Mieszkanka prosiła o apel aby nie puszczać lampionów, ponieważ była świadkiem jak lampion puszczony z ulicy Słowiańskiej we Włoszakowicach poleciał w stronę lasu, jak jednocześnie zaznaczyła mamy obecnie suszę.

Odkąd lampiony stały się popularne w Polsce wiele miast (głównie nadmorskich) oraz organizacji apeluje o zaprzestanie ich wypuszczania. Wszyscy jako główny argument podają niebezpieczeństwo wywołania pożaru. Jak powszechnie wiadomo lampiony szybują z wiatrem a co za tym idzie, po wypuszczeniu ich nie mamy nad nimi żadnej kontroli. Taki lampion może spaść wszędzie, a przy obecnie panującej suszy, stwarza dodatkowe ryzyko wystąpienia pożaru. Warto przed wypuszczenie lampionów pomyśleć, a co jeśli spadnie na dach domu? na ruchliwą ulicę? na stację benzynową? 

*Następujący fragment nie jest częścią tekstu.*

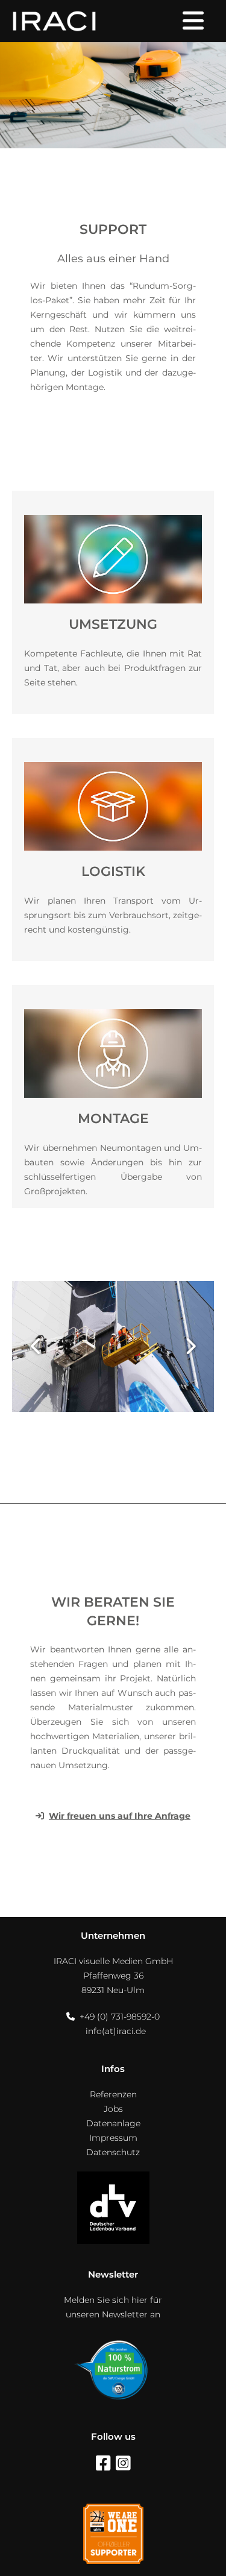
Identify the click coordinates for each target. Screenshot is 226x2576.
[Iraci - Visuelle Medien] (54, 21)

Kolejne argumenty przeciwników puszczania lampionów wskazują na problem ekologii, jeśli nie spowoduje pożaru to po prostu stanie się śmieciem a dodatkowo druciana konstrukcja stanowić będzie zagrożenie dla zwierząt. Pozostaje jeszcze kwestia bezpieczeństwa ruchu lotniczego - zgodnie z obowiązującym prawem (w tym prawem lotniczym) kto wykonując lot przy użyciu statku powietrznego narusza przepisy, podlega karze pozbawienia wolności do lat 5. Jeżeli robi to nieumyślnie grozi mu kara grzywny, ograniczenia wolności lub pozbawienia wolności do jednego roku. Takim właśnie naruszeniem przepisów jest wypuszczanie lampionów poza zasięg swojego wzroku. 

Poza tym jak mówi kodeks wykroczeń - Dz.U.2019.0.821 t.j. - Ustawa z dnia 20 maja 1971 r. - Art.82 §1: Kto dokonuje czynności, które mogą spowodować pożar, jego rozprzestrzenianie się, utrudnienie prowadzenia działania ratowniczego lub ewakuacji, polegających na: 1) niedozwolonym używaniu otwartego ognia, paleniu tytoniu i stosowaniu innych czynników mogących zainicjować zapłon materiałów palnych (...), podlega karze aresztu, grzywny albo karze nagany.